It is quite true, as is argued, that some of the provisions of this contract have been departed from, and that others have been rendered unlawful and void by statutes enacted, and by decisions of courts rendered, since its date. But this does not lessen its evidential value in determining whether the interest of the Milwaukee and Omaha companies in the Eastern Company was that of mere stockholders in an independent public service corporation or whether they intended to and did exercise the power which they possessed as stockholders to immediately and directly control the property and the conduct of the business of the Eastern Company.

Whether because the Milwaukee and Omaha companies distrusted each other or for other cause, it is plain that this contract was designed to take away from the Board of Directors of the Eastern Company, the usual and lawful governing body of a corporation, the normal legal control of the company's affairs in several most important respects. It deprived the Board of the power: to issue the capital stock of the company and to finance its affairs; to select a superintendent to operate the company's two *497 and one-half miles of track, by requiring that such selection be made only with the consent and mutual agreement of the three companies; to make mutual agreements for the interchange of business with any other company except with the mutual consent of the Milwaukee and Omaha companies; and it renders one-half (save five shares) of the stock which it permits to be issued, transferable only with the written consent of the Milwaukee and Omaha companies. Thus, the making of this contract was an obvious surrender by the Eastern Company of substantially all freedom of corporate action and an assumption of control over that company by the Milwaukee and Omaha companies, which converted it largely into a mere agency or instrumentality for doing their bidding.

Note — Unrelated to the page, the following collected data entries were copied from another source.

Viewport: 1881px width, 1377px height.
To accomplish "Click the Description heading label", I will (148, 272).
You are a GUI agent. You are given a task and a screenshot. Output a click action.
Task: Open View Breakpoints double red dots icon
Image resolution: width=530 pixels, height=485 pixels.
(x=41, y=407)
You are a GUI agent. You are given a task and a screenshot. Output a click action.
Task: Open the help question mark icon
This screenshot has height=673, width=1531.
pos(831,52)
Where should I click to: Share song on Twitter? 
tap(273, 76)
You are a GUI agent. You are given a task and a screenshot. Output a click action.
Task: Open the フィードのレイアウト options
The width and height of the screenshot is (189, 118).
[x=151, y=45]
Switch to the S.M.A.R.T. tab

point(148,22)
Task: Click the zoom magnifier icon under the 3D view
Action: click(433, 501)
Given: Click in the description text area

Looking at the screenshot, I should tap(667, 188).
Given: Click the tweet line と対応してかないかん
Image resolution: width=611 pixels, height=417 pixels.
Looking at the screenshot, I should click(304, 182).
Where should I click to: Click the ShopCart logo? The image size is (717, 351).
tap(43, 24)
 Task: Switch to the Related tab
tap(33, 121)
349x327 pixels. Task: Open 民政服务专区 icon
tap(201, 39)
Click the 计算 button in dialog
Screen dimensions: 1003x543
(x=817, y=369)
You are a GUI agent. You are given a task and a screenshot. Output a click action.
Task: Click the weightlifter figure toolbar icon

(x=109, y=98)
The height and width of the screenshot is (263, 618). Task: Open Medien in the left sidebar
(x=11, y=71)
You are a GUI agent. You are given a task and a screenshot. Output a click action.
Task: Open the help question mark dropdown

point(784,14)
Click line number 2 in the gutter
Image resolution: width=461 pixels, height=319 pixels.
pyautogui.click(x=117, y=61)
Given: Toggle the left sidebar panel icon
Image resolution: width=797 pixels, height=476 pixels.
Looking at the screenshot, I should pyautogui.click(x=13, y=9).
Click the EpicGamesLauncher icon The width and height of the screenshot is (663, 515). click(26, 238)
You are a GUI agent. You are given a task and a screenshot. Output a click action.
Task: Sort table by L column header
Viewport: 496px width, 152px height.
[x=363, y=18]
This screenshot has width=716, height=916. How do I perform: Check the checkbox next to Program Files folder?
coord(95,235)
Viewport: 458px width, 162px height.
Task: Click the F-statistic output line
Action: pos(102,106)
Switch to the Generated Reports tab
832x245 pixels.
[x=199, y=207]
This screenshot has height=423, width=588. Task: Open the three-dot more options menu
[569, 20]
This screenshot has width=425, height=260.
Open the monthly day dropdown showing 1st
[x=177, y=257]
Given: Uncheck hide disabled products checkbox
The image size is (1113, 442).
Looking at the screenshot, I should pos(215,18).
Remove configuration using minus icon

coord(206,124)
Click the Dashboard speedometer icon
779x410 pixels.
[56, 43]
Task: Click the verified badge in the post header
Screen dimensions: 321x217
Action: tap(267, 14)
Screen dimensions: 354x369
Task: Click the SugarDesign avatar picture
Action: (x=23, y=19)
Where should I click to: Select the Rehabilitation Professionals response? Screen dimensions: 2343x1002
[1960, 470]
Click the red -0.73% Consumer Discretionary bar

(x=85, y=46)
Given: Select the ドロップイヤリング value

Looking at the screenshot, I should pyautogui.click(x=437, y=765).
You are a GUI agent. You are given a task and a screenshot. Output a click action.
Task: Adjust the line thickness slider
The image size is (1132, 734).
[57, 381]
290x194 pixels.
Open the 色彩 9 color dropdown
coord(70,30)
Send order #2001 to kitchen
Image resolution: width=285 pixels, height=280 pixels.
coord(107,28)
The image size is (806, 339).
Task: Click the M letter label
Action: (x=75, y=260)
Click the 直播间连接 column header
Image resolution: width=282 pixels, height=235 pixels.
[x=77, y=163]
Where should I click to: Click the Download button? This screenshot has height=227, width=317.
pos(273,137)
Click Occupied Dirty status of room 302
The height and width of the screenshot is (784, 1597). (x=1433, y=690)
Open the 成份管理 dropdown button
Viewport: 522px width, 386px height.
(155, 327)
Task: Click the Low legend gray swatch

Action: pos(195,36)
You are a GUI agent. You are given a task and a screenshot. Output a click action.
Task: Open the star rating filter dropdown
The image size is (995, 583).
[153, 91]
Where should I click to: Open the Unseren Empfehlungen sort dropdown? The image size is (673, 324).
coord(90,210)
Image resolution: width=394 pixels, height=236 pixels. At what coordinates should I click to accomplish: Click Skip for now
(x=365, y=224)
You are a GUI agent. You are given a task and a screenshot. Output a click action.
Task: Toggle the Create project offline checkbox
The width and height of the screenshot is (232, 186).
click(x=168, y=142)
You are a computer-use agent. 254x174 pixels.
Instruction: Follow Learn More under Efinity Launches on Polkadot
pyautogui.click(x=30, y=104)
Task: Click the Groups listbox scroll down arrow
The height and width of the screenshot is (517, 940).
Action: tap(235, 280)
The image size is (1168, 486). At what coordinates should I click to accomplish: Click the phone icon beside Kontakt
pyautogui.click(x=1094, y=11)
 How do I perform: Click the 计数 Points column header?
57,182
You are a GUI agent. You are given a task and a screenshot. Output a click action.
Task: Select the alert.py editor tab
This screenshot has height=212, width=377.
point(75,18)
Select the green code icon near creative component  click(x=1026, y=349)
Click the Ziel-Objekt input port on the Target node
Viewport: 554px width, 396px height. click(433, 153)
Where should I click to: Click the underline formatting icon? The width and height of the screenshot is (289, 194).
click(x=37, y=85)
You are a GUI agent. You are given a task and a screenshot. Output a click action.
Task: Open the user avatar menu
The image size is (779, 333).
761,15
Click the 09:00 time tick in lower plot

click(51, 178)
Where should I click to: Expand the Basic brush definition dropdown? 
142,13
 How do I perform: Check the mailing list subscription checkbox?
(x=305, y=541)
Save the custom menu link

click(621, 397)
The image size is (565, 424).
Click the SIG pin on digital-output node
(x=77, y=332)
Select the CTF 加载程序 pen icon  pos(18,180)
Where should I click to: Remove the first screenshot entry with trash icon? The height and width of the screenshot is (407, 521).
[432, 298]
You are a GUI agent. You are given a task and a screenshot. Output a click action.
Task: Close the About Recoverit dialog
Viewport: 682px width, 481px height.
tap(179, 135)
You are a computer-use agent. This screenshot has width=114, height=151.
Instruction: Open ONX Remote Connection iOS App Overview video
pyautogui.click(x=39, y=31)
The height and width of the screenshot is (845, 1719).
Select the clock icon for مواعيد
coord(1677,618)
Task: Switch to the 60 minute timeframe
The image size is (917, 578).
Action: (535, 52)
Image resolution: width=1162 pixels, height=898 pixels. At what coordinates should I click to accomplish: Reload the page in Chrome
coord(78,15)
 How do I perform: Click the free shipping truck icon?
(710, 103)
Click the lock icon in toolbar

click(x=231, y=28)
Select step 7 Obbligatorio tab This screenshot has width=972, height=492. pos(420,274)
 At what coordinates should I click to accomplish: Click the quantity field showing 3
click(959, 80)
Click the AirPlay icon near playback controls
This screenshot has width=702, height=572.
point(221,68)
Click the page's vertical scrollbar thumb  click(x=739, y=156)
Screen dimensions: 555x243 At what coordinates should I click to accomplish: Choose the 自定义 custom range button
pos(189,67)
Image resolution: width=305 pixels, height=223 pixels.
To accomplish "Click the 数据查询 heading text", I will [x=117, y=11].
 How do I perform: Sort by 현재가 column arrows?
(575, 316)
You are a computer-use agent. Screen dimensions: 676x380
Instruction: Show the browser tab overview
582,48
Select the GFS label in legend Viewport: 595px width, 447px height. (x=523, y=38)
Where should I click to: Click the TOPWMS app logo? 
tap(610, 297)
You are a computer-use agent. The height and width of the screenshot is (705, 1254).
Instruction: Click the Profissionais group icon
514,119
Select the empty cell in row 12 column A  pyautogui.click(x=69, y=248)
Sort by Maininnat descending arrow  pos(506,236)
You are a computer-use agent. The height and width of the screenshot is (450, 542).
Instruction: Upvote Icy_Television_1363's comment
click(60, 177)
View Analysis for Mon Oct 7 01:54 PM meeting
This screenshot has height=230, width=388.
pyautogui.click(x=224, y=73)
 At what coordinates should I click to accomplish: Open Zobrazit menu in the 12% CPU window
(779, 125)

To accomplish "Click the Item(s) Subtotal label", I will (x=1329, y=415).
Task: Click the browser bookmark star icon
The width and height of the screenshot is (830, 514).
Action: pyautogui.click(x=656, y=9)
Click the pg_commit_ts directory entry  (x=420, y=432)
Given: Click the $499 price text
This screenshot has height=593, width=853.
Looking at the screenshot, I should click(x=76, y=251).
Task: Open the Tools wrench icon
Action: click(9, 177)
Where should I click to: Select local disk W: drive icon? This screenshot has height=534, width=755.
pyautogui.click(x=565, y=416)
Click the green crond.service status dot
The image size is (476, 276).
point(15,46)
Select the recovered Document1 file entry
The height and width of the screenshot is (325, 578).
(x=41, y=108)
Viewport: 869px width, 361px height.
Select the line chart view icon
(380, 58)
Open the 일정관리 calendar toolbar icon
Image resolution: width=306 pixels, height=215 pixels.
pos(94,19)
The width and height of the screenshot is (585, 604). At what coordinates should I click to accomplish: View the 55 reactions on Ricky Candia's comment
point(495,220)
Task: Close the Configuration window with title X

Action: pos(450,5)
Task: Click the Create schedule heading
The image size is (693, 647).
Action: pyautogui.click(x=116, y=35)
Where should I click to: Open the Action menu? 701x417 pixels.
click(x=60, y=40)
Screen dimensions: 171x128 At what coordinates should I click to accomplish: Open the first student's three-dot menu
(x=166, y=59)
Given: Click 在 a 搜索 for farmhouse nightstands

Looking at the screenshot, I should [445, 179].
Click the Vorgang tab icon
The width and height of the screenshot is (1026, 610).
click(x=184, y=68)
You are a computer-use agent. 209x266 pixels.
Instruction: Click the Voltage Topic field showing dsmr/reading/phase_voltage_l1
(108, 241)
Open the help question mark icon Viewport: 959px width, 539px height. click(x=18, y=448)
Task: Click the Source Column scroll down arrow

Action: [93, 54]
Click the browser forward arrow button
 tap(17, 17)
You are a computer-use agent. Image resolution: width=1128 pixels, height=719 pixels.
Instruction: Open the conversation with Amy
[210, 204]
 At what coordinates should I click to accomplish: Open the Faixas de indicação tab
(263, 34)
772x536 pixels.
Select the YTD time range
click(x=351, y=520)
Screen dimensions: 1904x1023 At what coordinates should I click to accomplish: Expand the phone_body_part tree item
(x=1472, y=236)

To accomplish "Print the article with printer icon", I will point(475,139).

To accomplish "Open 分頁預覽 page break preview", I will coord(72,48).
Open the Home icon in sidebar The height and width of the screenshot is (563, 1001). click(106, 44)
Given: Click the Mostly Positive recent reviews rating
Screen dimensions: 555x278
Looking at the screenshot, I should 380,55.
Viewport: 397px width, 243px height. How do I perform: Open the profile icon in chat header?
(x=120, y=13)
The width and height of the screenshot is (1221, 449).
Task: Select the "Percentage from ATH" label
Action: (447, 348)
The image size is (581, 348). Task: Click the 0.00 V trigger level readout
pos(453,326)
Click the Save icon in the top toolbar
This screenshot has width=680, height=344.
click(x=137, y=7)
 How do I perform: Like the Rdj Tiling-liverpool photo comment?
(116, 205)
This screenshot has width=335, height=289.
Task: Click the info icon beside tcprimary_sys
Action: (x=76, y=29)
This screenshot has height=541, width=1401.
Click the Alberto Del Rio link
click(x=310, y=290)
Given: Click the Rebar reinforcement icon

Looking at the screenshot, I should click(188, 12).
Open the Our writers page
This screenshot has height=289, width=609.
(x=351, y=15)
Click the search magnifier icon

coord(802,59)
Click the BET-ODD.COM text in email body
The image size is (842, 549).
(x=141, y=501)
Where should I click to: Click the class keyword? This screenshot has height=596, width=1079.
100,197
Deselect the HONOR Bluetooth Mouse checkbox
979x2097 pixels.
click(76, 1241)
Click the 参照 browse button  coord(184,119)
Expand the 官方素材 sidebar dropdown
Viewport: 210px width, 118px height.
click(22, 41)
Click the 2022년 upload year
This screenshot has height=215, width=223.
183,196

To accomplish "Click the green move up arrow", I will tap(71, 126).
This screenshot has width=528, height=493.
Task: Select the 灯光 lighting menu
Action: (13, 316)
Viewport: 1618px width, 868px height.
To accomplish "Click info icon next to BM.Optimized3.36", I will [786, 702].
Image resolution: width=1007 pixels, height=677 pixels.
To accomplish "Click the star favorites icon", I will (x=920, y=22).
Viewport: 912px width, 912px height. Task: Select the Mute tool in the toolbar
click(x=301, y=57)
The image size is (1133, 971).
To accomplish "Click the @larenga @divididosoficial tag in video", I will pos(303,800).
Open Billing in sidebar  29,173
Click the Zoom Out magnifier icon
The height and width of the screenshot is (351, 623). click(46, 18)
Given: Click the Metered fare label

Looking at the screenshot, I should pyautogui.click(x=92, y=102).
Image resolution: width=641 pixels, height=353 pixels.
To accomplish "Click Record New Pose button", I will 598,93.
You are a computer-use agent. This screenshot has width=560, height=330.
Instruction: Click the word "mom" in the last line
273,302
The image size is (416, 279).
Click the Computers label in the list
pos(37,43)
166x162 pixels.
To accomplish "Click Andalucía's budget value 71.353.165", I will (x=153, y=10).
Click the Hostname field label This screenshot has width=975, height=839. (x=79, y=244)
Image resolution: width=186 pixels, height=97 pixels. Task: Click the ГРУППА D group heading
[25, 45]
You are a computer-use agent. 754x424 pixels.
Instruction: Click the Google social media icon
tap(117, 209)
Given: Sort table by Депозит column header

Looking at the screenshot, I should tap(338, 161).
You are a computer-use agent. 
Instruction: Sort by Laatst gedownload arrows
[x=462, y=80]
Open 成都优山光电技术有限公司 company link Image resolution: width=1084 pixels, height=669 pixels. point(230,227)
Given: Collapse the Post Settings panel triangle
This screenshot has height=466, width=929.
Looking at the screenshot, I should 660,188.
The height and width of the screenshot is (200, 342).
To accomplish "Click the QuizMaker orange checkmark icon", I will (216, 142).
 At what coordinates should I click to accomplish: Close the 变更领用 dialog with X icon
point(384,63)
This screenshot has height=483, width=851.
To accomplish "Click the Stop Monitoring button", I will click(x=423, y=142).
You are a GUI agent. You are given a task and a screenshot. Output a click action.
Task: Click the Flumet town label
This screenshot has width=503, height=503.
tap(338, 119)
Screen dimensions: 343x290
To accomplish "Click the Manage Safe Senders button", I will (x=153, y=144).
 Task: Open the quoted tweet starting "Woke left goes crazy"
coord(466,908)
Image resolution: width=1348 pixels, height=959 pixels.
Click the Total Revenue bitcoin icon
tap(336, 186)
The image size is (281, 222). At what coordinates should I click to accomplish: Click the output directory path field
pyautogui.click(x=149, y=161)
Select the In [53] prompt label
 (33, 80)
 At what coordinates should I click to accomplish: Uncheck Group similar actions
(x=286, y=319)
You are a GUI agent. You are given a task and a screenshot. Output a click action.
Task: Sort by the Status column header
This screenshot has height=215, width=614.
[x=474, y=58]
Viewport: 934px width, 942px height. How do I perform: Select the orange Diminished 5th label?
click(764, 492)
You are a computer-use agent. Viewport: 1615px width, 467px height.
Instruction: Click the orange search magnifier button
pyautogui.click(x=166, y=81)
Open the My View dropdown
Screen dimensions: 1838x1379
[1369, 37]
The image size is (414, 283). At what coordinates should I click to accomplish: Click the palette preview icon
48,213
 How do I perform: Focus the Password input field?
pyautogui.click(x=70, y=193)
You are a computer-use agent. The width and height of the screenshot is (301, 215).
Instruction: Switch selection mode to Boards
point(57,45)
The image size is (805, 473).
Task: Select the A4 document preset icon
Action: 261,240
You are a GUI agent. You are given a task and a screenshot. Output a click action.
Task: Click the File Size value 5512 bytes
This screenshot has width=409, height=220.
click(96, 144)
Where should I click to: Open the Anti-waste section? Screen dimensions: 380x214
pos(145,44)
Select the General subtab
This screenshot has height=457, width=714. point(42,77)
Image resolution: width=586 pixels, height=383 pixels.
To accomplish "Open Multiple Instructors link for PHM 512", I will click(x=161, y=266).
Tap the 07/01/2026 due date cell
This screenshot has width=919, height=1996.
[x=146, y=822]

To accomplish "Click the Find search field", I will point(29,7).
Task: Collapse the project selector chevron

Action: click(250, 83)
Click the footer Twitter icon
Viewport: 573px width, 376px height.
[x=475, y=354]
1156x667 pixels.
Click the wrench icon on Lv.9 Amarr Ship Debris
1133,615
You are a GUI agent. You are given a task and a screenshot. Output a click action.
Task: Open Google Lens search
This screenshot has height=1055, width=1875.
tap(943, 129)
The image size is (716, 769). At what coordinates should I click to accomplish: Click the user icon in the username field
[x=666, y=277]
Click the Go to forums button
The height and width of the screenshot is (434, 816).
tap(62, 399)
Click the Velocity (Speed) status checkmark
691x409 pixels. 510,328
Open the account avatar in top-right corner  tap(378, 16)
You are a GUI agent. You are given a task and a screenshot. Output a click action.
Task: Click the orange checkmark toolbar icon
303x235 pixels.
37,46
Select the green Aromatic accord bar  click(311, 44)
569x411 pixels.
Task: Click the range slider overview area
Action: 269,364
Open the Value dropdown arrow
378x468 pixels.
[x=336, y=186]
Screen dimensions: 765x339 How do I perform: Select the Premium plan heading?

That this preliminary program of control was carried forward to realization is abundantly shown by the record.

An accumulated surplus of $95,000 was distributed by the Eastern Company in the form of stock dividends in 1906, by dividing it equally between the Milwaukee and Omaha companies, and when the original seven per cent. loan of $150,000 was refunded into a four and one-half per cent. loan the new bonds were taken equally by the two companies. Thus the equal interest of the two owning companies and the financial dependence of the Eastern Company were maintained.

The management and control of all the operations of the Eastern Company has always been kept in charge of a "Managing Committee" of two members, one of whom for many years before the evidence was taken was the general manager of the Omaha Company and the other the general superintendent of the Milwaukee Company. The Eastern Company did not pay either of these men any salary for their services.

The auditor of the Omaha Company has been the auditor of the Eastern Company, which paid no part of *498 his salary, and the established practice has long been for the one bookkeeper of the Eastern Company to take his journal and ledger to the auditor of the Omaha Company monthly for verification.

Seven of the nine directors of the Eastern Company at the time the evidence was taken were officers either of the Milwaukee or Omaha company; the eighth, the attorney of the Eastern, had desk room in the Milwaukee Company's legal department, of which he had recently been a member; and the ninth director, the president, was not an employee of either of the two owning companies.

With the facts thus summarized, it is difficult to conceive of a plan for the control of a jointly owned company and for the operation of a jointly owned track more complete than this one is and it is sheer sophistry to argue that, because it is technically a separate legal entity, the Eastern Company is an independent public carrier, free in the conduct of its business from the control of the two companies which own it and therefore free to impose separate carrying charges upon the public.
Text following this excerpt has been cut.